(Stored data)

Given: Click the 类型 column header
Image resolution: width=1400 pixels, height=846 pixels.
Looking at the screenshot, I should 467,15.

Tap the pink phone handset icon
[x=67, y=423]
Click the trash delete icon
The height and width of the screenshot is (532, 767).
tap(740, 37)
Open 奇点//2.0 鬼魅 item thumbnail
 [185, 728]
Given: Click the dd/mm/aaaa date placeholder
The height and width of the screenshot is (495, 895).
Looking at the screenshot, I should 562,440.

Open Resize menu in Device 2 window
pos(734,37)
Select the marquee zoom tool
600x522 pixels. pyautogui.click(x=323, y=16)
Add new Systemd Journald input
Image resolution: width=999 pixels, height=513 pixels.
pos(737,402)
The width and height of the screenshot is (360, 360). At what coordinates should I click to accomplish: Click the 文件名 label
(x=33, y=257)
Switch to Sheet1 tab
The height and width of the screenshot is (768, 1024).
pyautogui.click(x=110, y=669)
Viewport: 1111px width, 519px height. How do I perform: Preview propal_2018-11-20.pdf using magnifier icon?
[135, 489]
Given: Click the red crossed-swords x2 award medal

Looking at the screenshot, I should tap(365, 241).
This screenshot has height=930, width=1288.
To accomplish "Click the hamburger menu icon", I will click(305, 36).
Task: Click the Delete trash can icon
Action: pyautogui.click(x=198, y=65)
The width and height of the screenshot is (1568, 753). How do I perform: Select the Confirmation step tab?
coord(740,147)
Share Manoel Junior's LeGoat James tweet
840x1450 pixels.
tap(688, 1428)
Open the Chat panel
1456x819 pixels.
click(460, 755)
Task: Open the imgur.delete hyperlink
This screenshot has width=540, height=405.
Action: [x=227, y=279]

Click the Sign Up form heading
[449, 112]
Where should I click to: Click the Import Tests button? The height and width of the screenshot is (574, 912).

Problem requirements: Counting the line that contains "The width and height of the screenshot is (1568, 753)." as the first, copy exactly every line through the end of the records, and nothing else.

Output of the task:
The width and height of the screenshot is (1568, 753). How do I perform: Select the Confirmation step tab?
coord(740,147)
Share Manoel Junior's LeGoat James tweet
840x1450 pixels.
tap(688, 1428)
Open the Chat panel
1456x819 pixels.
click(460, 755)
Task: Open the imgur.delete hyperlink
This screenshot has width=540, height=405.
Action: [x=227, y=279]

Click the Sign Up form heading
[449, 112]
Where should I click to: Click the Import Tests button? The height and width of the screenshot is (574, 912).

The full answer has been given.